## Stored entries
★ ★ ★ ★ ★ ★ ★
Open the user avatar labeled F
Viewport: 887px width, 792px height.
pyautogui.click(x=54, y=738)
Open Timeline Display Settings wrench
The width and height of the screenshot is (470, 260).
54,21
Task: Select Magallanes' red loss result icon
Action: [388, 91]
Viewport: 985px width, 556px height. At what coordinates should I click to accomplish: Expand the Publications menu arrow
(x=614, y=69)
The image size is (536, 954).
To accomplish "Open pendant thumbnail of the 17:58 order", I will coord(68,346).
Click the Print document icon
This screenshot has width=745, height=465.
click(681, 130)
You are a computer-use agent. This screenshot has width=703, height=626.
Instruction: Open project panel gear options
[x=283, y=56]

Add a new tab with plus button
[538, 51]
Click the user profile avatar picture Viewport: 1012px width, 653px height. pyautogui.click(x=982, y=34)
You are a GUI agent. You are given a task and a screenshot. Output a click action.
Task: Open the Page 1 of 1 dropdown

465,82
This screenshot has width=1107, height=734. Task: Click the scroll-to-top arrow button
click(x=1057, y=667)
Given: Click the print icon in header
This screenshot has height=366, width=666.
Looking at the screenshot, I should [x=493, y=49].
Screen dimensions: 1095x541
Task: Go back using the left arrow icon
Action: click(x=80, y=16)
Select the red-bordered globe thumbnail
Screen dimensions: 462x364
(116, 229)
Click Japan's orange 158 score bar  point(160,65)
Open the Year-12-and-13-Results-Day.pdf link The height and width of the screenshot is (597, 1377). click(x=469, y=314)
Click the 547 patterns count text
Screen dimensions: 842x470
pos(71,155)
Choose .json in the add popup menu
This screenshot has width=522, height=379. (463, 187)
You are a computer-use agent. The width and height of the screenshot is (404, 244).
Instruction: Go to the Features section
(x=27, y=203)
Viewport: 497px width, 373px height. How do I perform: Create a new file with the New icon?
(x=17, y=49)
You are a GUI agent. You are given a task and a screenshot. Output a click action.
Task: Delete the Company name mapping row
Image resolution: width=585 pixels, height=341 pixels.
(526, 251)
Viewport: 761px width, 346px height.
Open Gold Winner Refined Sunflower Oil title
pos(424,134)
★ ★ ★ ★ ★ ★ ★
Determine how many lines above hold the word "computer", then give only that number.

2